The concept of Social Impact Bonds is so popular in many circles that politicians believe that they can score points when they make SIBs part of their campaign platforms. Winnipeg mayoral candidate Paula Havixbeck pitched SIBs as “a new tool that other countries have had tremendous success with.” The press report didn’t identify which SIBs Havixbeck might have cited as tremendous successes, given that none of the handful of SIB demonstrations has reached any point of financial or program success, though some may in the end do so.
Established politicians have latched on to the concept, too. In Chicago, Mayor Rahm Emanuel announced an ambitious program of social impact bond financing to enroll more children in pre-K classes. The program, to be launched next month, would get 2,600 children into half-day preschool classes over four years. The SIB targets would be met with payments for each pupil who, after pre-K, does not get placed in a special education program ($9,100 per pupil), is deemed ready for kindergarten after pre-K ($2,900), and scores above the national average for third-grade reading ($750).

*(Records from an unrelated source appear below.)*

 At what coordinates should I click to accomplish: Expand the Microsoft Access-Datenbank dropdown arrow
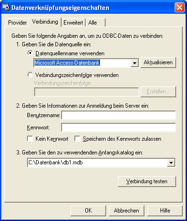(134, 63)
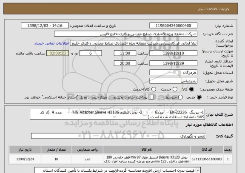Image resolution: width=245 pixels, height=173 pixels.
Task: Click the نام کالا column header
Action: [147, 150]
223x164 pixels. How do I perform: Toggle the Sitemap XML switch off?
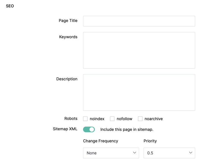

SIBs are also the cloak of respectability sought by some wealthy investors, or so some SIB pitchers believe. In the Huffington Post’s “Impact” page of contributed articles, Sharon Foulston, who describes herself as “founding a Social Impact Bond to finance a home for single mothers,” a “Business Angel for many years mentoring and investing in entrepreneurs,” and interested in “the mystical world of Tarot,” offers a creative pitch to moneyed people. Pitching her SIB idea to “the second generation of wealth owners, the inheritors of a period of industry and sustained economic growth,” Foulston describes those inheritors of wealth as having reached “a higher level of social conscience, seeking rewards far beyond that which mere money can bring.”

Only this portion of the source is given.